The black-horned capuchin is a social monkey that lives in groups of approximately 6 to 20 individuals, which typically comprise more females than males. Hierarchies exist within both the males and females of the group, with the alpha (dominant) female being submissive to the alpha male (1).
The female gives birth to a single young at a time after a gestation period of 151 to 155 days. If the young survives, the female will give birth again two years after the young has been weaned; however, if the infant dies, the female may reproduce much sooner. Females reach sexual maturity at the age of four, while males usually become sexually mature a few years later (6).
Capuchin monkeys are the most omnivorous of the Neotropical (tropical American) primates, having an extremely varied diet consisting of fruit, other plant matter, insects, spiders and small mammals (7). There have been sightings of capuchin monkeys hunting for small rodents, although most of the meat in their diet is thought to come through the foraging of carcasses (8). The black-horned capuchin spends 70 to 90 percent of its day foraging for food (2).
Although little is known about tool-use in the wild, advanced behaviour in tool making has been documented numerous times in black-horned capuchins in captivity, such as making modified twigs to probe holes and the use of stones to crack open ice cubes to retrieve hidden food (9).

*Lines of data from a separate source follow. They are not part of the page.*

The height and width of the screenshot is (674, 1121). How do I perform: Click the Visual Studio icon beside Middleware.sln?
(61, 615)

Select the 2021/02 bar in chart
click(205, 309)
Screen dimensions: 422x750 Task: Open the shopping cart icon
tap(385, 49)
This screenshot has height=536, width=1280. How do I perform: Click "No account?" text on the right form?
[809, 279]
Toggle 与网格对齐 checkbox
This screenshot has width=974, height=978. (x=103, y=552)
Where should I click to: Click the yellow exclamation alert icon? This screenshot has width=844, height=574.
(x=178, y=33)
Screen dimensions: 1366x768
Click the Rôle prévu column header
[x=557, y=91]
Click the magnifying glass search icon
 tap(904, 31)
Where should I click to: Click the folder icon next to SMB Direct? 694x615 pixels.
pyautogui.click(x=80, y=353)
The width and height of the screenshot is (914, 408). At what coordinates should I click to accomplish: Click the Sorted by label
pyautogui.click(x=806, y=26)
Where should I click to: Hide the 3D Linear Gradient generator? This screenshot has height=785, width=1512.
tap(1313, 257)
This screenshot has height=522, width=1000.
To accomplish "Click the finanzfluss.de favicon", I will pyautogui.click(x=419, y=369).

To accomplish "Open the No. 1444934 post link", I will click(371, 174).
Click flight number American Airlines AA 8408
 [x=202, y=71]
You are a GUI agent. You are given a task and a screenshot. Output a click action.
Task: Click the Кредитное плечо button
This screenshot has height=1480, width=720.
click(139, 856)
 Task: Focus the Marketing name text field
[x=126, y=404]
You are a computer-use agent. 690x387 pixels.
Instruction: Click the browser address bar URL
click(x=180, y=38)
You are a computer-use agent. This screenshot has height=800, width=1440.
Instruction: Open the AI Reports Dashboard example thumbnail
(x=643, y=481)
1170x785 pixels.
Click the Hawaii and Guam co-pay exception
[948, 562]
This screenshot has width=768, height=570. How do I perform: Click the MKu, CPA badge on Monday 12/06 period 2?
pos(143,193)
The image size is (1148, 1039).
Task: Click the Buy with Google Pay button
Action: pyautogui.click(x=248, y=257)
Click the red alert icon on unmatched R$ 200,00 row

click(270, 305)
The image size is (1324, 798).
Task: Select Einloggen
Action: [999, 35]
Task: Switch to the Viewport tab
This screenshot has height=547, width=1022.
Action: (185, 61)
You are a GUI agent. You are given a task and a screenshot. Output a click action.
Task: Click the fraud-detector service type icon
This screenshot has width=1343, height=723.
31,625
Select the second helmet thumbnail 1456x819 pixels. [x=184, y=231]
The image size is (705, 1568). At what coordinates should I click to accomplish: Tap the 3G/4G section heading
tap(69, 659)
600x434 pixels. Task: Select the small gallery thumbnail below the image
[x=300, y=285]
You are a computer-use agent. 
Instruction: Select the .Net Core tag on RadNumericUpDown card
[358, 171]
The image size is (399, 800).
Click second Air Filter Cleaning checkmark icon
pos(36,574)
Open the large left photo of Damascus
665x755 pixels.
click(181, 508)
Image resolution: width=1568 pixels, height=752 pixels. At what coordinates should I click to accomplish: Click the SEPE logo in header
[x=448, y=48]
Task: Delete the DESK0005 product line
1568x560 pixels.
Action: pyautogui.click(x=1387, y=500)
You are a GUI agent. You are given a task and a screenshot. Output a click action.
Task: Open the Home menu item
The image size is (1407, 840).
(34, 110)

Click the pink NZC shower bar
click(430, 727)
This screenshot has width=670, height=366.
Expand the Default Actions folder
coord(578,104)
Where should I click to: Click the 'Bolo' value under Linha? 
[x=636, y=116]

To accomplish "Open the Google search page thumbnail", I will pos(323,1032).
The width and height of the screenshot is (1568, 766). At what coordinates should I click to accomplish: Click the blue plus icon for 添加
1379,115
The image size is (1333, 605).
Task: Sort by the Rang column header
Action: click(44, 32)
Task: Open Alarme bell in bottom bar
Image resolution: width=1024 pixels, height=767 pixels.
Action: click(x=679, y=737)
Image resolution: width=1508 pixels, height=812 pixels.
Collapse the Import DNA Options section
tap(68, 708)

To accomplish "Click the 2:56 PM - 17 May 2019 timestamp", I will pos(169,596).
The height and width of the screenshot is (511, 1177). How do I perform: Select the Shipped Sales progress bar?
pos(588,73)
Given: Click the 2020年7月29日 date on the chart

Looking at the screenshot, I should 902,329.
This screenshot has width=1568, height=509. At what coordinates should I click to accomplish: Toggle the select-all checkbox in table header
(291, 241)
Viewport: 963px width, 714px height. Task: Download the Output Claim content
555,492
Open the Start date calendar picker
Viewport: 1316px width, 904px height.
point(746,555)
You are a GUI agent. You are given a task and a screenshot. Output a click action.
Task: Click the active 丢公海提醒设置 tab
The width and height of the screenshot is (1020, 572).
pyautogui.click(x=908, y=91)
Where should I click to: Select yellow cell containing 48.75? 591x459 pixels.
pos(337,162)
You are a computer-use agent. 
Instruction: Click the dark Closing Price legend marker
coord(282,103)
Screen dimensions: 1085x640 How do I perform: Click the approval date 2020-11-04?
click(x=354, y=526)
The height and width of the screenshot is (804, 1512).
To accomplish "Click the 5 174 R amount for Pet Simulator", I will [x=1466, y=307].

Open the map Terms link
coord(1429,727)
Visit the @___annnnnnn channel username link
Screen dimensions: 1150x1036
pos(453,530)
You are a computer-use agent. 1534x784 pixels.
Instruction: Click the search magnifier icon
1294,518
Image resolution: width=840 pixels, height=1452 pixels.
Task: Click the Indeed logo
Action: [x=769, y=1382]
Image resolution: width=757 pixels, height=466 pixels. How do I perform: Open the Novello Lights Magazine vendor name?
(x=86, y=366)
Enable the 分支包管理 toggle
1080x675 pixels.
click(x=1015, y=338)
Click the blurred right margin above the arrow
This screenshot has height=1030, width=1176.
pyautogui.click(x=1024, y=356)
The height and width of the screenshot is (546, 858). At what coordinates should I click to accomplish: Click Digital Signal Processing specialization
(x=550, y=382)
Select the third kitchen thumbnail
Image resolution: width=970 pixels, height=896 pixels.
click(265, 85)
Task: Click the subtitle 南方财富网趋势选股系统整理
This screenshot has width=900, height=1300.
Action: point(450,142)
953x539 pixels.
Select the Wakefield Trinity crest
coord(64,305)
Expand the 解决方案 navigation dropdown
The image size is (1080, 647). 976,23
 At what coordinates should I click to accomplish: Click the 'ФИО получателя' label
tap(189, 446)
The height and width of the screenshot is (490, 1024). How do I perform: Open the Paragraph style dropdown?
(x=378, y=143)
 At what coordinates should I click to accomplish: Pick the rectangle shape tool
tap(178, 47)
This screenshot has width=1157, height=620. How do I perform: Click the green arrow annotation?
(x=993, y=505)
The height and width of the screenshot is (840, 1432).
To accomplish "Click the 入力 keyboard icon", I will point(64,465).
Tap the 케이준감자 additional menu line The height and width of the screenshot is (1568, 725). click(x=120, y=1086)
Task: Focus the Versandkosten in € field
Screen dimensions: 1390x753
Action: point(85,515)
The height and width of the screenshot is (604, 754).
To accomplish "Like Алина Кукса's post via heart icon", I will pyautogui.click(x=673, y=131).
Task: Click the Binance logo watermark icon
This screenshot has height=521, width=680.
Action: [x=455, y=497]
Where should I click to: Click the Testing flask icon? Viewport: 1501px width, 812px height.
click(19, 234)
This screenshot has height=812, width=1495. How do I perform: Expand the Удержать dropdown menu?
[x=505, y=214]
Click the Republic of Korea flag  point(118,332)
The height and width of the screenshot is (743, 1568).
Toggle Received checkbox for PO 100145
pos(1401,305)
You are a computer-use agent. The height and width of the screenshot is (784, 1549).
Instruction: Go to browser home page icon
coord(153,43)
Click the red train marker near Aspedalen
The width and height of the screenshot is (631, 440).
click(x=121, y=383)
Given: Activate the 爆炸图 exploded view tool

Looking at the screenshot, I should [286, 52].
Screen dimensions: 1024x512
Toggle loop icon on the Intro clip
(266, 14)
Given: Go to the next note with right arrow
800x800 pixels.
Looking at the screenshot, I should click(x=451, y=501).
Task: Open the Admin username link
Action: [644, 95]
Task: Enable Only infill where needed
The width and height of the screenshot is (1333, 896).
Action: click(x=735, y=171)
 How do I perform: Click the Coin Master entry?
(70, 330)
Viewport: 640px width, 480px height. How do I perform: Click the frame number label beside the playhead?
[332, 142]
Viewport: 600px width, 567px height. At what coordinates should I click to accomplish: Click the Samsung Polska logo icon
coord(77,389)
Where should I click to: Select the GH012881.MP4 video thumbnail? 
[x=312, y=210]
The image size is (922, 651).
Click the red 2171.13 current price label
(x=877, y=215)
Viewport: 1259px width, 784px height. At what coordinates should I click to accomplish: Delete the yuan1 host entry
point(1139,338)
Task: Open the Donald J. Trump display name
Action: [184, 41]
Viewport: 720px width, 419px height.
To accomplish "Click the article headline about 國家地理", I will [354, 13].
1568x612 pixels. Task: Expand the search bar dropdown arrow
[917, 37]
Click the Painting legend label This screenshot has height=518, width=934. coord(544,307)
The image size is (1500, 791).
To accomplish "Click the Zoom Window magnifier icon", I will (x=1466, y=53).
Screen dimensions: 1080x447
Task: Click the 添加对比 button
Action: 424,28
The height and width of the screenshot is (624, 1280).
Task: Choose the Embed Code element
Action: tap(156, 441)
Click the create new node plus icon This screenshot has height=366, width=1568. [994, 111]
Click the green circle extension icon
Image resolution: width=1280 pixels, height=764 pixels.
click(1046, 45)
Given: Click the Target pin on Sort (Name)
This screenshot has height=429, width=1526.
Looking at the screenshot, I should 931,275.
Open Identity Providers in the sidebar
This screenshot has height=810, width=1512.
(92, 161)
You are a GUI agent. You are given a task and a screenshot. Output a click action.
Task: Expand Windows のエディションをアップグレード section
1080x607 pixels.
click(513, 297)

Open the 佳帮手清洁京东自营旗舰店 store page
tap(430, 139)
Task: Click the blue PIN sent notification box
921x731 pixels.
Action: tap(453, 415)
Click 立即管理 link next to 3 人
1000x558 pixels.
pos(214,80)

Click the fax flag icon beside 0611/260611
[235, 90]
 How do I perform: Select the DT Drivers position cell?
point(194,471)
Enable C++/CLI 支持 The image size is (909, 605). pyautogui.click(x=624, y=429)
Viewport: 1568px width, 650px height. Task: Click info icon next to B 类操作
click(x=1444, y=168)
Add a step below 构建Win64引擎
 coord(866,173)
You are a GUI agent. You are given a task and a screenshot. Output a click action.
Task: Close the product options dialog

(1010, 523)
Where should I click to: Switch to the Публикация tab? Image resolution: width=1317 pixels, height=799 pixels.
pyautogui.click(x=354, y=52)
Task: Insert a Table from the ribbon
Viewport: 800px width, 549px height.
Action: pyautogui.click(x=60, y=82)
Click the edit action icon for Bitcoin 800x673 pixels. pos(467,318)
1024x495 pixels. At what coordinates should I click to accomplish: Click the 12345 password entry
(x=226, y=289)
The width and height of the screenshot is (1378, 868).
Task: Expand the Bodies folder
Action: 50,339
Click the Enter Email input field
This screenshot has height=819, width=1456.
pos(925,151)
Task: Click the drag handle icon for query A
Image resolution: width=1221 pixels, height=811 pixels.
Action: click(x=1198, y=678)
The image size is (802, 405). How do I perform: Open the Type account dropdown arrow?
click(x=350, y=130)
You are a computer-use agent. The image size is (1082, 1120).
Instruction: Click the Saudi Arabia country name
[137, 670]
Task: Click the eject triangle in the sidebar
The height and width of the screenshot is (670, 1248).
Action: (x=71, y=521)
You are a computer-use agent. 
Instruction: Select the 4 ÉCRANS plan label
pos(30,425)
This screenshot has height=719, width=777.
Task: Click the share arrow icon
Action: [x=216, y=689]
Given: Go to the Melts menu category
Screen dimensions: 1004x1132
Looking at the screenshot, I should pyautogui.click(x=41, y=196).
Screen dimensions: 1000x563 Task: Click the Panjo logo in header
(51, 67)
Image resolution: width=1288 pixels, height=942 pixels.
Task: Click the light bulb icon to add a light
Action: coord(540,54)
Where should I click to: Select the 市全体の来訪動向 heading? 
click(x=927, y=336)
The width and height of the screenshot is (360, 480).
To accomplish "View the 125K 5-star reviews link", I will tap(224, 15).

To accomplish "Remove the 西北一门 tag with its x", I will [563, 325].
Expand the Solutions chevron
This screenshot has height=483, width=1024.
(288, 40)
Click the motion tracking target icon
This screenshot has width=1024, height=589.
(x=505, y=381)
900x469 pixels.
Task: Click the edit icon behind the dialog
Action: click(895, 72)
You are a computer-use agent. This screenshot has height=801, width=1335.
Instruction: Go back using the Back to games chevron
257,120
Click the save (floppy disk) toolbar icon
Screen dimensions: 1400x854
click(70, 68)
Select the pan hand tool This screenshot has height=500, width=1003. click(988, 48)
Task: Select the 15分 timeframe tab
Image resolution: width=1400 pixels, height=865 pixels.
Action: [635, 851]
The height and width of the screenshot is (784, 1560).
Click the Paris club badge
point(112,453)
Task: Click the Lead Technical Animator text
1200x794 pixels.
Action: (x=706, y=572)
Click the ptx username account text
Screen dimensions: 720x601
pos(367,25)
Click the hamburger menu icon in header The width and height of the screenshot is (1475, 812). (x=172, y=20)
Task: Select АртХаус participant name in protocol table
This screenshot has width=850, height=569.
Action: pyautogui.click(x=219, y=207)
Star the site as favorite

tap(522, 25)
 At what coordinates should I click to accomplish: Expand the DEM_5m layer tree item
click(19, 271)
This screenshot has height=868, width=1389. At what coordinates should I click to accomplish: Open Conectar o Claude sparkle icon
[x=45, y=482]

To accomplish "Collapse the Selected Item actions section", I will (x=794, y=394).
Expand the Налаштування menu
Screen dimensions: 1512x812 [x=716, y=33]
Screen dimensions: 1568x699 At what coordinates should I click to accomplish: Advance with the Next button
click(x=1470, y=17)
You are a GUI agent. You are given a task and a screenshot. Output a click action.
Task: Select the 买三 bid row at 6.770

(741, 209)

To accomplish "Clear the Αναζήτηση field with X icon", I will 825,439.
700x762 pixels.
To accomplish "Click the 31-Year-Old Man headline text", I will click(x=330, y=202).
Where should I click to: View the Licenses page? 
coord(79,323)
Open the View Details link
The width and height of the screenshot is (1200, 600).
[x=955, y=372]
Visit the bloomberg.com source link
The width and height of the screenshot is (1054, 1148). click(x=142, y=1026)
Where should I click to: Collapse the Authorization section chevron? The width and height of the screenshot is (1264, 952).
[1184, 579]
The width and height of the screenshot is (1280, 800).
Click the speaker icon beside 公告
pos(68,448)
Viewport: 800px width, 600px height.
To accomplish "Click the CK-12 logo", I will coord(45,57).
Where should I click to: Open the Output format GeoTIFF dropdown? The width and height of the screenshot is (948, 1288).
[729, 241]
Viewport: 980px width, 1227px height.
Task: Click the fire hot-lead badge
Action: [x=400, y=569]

As with many primates, communication between members of a black-horned capuchin group consists of a wide range of different verbal communications, body language and facial expressions. One particular method of communication documented within this species is the ‘scream embrace mechanism’, a loud, high-pitched call followed by an embrace which tends to be used to reunite members of the group after prolonged absences. This occurs most frequently between the males of the group (10).